→ Work required
Whenever a line in the entries below contains the string "agent", copy that line.

-- Information given follows --

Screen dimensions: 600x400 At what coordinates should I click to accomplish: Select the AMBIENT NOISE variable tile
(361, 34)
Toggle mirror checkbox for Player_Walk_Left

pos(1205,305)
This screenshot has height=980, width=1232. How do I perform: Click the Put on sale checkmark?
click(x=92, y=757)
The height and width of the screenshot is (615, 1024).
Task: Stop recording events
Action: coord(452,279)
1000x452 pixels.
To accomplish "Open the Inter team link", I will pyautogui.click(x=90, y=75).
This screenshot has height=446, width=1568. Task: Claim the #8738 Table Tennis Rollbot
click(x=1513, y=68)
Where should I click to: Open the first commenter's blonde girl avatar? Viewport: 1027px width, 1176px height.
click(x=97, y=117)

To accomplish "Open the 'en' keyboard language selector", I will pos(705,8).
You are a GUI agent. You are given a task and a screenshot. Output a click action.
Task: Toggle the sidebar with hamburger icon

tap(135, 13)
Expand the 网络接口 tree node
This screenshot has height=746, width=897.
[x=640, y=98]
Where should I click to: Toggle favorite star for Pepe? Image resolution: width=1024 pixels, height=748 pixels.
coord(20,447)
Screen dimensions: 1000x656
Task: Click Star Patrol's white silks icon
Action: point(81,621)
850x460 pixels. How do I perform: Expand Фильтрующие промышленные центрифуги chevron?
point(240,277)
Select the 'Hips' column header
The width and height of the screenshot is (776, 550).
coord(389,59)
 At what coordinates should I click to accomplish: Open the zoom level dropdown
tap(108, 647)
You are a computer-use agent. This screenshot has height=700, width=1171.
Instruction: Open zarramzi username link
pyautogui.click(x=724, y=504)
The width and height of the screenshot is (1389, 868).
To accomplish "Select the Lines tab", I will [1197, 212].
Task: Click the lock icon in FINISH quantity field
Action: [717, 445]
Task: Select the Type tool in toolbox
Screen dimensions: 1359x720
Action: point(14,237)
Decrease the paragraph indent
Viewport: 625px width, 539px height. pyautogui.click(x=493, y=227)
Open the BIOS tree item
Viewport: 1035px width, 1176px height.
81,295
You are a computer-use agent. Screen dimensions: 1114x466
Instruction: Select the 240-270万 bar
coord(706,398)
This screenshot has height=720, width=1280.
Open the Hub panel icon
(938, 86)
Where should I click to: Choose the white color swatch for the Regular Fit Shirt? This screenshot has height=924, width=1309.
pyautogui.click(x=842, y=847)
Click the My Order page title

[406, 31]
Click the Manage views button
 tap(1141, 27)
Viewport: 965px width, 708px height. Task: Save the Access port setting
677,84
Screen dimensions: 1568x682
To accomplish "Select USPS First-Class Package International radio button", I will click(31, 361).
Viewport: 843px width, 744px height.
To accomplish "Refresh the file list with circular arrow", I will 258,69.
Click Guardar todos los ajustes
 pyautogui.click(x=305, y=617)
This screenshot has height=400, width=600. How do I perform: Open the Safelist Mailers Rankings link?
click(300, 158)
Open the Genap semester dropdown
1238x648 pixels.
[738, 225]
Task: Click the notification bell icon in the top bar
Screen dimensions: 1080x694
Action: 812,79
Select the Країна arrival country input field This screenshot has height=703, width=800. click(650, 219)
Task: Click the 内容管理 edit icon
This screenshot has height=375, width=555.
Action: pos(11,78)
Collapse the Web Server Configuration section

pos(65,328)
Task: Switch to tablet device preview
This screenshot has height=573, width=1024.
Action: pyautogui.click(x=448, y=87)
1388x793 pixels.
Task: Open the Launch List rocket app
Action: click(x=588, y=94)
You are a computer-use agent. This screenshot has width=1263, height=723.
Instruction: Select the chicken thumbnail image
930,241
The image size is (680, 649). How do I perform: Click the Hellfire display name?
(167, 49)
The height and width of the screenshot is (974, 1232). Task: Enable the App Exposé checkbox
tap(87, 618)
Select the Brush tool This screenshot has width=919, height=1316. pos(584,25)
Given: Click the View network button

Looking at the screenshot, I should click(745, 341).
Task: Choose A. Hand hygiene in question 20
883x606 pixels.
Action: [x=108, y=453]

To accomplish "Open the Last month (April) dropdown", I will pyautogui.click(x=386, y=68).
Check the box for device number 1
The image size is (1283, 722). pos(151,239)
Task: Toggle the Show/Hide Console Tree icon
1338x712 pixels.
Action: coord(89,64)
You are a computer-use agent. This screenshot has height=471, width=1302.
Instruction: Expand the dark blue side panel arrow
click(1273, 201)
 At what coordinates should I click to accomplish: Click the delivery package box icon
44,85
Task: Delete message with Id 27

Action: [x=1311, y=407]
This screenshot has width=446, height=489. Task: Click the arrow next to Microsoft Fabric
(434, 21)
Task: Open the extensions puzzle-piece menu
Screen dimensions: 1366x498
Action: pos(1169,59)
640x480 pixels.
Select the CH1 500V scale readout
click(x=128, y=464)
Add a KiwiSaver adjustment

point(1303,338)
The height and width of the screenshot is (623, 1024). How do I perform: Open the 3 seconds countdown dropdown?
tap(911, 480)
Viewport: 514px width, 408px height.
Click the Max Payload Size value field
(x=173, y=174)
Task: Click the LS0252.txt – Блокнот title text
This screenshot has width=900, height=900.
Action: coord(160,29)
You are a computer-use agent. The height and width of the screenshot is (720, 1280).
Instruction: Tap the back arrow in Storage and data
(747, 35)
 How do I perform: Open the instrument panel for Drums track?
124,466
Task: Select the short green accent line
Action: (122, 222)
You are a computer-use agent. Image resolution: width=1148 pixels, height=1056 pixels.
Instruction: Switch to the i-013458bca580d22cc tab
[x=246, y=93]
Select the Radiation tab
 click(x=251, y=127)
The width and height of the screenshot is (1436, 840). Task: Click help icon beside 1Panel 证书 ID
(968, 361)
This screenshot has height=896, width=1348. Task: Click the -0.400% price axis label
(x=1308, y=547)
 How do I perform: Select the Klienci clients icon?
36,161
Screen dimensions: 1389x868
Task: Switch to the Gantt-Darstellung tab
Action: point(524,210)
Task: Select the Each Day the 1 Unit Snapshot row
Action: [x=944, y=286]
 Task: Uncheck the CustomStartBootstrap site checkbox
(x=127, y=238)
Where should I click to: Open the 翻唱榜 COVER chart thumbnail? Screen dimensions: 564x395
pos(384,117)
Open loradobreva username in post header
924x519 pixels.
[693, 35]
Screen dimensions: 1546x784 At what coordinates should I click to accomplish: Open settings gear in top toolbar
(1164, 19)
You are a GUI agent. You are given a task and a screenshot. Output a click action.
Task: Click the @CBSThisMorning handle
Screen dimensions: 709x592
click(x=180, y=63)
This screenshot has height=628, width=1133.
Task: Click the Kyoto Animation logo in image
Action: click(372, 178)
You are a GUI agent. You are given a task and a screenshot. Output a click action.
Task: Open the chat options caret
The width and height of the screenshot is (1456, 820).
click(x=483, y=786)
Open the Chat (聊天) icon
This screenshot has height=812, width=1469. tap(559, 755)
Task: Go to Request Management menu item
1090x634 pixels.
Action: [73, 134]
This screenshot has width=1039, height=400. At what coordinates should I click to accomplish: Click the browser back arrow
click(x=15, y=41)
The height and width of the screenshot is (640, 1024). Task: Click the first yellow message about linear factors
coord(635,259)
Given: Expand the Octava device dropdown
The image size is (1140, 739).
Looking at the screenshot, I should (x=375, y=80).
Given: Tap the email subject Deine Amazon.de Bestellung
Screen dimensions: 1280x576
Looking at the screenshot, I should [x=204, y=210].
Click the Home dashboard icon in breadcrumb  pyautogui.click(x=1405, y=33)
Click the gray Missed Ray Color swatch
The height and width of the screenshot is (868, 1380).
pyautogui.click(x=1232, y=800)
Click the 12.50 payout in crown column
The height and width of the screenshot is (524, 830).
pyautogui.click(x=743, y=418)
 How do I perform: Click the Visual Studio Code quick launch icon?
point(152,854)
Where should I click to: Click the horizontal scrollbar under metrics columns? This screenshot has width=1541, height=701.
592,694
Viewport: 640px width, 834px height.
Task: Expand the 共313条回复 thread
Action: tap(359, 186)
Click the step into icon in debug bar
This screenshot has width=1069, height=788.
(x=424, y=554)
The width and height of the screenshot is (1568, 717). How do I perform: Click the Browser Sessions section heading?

-- Information given concluded --

→ Exercise output
You are a GUI agent. You are given a task and a screenshot. Output a click action.
You are a computer-use agent. This screenshot has height=700, width=1171.
You are a computer-use agent. Screen dimensions: 1114x466
You are a computer-use agent. This screenshot has width=1263, height=723.
You are a computer-use agent. This screenshot has height=471, width=1302.
You are a computer-use agent. The height and width of the screenshot is (720, 1280).
You are a computer-use agent. Image resolution: width=1148 pixels, height=1056 pixels.
You are a GUI agent. You are given a task and a screenshot. Output a click action.
You are a GUI agent. You are given a task and a screenshot. Output a click action.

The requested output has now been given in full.